E il punto, drammatico, è che il disagio sociale, fortissimo, vera e propria eccezionale emergenza, non si esprime oggi con la politica, ma con l’antipolitica. Come, perché? Ecco la prima cosa da capire. E da rimediare. La condizione oggettiva è quella di un disorientamento politico di massa. Il brodo di coltura viene da lontano, non contrastato, anzi benevolmente accompagnato, per tutta la vicenda di questa devastante cosiddetta seconda Repubblica. Di nuovo, c’è un esito finale, che arriva a colpire le fondamenta del sistema istituzionale.
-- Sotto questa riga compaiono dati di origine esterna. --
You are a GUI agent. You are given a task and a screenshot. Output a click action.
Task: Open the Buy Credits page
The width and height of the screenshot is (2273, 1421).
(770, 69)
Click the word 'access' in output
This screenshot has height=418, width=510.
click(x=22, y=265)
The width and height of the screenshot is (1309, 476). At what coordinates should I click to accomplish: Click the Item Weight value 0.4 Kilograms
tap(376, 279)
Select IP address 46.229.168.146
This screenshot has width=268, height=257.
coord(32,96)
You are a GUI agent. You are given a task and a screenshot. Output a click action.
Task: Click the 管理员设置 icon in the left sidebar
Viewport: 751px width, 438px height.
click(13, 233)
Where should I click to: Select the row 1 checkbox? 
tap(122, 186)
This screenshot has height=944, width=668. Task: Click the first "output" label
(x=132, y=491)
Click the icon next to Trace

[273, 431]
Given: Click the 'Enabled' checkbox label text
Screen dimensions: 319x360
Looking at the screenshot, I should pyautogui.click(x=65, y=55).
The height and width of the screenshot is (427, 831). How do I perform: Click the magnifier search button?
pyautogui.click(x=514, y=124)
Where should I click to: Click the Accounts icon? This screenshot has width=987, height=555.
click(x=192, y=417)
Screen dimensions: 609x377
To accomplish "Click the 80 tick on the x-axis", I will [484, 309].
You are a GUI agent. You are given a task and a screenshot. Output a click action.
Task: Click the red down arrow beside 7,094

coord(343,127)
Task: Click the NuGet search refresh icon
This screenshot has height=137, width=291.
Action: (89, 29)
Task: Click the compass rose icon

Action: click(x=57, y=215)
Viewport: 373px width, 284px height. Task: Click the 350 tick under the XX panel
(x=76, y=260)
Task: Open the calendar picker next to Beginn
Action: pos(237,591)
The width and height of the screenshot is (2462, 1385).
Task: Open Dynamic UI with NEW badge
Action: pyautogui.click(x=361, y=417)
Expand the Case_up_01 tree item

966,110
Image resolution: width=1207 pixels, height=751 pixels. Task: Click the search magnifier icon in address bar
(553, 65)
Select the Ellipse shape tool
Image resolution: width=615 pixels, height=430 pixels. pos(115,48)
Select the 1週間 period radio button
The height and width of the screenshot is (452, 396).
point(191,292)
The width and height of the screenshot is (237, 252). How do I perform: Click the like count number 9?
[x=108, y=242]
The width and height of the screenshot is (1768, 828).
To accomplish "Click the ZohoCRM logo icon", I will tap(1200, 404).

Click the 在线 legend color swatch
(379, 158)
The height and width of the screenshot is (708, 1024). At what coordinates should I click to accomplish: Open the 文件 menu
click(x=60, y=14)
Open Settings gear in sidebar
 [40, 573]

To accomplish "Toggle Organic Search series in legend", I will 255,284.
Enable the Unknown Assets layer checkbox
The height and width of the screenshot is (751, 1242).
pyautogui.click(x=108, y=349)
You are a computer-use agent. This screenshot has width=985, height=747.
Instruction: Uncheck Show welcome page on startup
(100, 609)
Alla base c’è il patto di sindacato stretto tra le élites economico-finanziarie al governo della globalizzazione neoliberista e, appunto, il populismo antipolitico gestito dalla grande comunicazione. Esattamente il blocco dominante da combattere e da sconfiggere. Un lavoro, pratico, ricostruttivo, e di cultura, di lunga lena. Abbiamo bisogno di tempo. Non farei precipitare la situazione. In questo frangente, è il nostro campo che è stato prima di tutto disordinato. Bisogna riorientarlo, riorganizzarlo, rimotivarlo. Non ci serve un’offerta pubblicitaria, superpersonalizzata, formattata secondo i canoni del mercato elettorale, che ti permetta di competere meglio, subito, sul terreno dell’avversario. L’ultima cosa da fare adesso è mettersi a cercare un grillo per la sinistra. Anzi, la penultima. Perché l’ultima è la pretesa di averlo già trovato, pronto lì a scattare dai nastri di partenza. Come si dice spesso, per motivi più futili: non scherziamo!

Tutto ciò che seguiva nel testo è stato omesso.